Records:

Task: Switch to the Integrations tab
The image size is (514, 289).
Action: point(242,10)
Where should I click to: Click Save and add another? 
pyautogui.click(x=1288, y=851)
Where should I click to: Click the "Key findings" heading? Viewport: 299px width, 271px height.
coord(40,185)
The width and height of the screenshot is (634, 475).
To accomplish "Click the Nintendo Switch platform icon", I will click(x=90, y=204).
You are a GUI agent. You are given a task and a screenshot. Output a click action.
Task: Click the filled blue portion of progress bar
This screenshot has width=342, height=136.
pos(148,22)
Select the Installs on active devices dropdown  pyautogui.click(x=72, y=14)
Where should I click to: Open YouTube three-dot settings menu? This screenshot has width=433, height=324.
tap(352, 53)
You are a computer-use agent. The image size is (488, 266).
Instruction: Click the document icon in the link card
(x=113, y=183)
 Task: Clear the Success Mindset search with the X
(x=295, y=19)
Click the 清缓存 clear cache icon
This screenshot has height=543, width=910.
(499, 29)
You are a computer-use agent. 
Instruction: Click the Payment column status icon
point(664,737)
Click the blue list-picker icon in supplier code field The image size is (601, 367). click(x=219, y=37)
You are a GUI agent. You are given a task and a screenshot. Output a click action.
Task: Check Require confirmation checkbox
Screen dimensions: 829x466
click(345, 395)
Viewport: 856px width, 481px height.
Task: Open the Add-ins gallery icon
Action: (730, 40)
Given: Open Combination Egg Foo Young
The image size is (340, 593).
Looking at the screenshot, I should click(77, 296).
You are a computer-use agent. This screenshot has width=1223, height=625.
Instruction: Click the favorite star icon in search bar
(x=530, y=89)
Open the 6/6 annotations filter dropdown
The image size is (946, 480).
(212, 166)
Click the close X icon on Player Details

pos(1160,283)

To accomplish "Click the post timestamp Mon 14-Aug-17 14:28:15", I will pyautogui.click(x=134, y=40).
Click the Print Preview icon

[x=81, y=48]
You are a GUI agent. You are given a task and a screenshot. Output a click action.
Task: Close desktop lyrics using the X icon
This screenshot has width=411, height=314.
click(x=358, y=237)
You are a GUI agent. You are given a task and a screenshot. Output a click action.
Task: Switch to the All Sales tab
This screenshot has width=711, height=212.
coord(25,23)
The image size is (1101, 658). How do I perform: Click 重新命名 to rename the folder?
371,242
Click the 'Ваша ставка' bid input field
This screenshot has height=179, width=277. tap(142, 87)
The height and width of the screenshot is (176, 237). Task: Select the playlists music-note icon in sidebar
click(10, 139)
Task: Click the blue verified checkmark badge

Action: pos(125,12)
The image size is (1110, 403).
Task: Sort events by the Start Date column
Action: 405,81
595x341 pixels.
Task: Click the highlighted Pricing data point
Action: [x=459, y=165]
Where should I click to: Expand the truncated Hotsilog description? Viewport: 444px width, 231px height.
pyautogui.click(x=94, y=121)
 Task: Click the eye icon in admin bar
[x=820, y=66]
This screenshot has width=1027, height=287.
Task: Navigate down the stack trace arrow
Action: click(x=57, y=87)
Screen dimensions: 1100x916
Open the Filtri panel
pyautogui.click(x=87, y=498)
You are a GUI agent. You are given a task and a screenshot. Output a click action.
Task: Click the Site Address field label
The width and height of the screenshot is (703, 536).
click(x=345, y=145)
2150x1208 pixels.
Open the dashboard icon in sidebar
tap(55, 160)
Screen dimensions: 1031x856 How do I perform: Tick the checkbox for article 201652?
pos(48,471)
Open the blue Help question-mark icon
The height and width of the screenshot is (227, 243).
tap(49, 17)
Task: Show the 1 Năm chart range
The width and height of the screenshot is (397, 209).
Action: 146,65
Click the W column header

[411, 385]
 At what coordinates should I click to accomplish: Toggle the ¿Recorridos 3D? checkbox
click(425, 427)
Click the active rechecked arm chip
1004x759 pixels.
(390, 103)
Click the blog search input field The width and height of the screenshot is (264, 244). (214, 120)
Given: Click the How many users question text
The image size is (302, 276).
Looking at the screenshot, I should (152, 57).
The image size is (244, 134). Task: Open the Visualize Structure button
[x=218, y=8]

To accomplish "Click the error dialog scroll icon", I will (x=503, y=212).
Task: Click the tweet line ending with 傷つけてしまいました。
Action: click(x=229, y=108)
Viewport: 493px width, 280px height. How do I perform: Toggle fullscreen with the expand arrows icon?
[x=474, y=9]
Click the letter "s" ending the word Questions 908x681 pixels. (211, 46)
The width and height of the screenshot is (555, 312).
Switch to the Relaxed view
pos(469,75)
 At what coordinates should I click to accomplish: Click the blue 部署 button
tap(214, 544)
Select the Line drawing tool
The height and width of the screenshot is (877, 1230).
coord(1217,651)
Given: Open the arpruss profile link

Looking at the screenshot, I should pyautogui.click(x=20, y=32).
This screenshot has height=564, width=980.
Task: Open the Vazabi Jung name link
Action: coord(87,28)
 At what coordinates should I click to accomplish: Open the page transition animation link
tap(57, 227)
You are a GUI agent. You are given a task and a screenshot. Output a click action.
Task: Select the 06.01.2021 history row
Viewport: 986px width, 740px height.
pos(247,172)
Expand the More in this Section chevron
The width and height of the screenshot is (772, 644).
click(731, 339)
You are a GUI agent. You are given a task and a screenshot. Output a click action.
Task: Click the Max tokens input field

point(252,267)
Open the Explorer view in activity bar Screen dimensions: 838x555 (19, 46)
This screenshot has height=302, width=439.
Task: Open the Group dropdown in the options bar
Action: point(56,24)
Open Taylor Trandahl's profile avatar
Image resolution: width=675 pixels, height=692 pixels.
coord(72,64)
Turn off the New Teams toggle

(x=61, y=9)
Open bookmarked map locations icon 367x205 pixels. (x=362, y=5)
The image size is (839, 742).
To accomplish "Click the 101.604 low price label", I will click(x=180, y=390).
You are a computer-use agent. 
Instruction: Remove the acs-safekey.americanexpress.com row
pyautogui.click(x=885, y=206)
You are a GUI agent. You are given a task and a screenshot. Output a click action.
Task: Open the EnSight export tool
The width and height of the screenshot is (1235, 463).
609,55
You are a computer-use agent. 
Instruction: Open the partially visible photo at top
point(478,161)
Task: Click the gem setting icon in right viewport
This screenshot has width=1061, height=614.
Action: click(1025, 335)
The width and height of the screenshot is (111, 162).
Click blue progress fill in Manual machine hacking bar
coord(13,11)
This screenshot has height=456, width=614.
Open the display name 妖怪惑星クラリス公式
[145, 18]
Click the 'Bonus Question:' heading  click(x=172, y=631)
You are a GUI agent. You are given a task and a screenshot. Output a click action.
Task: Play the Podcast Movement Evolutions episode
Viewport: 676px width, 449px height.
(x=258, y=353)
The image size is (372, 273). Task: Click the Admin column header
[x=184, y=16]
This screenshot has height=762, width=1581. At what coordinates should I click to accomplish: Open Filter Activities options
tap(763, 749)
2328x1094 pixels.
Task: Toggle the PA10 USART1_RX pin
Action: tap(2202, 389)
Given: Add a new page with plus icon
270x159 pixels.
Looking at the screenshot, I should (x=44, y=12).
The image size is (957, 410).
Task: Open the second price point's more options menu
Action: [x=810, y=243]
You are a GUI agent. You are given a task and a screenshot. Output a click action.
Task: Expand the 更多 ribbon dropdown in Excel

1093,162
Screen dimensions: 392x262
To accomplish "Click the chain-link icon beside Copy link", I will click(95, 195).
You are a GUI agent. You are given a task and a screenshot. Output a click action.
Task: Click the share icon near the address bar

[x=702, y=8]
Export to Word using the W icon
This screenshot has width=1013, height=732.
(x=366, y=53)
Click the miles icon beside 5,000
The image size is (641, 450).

▸ **Given instruction**: Report each line of the records above that contains the string "label", copying every such line in full.

▸ **Answer to this exercise**:
Task: Click the Site Address field label
To accomplish "Click the 101.604 low price label", I will click(x=180, y=390).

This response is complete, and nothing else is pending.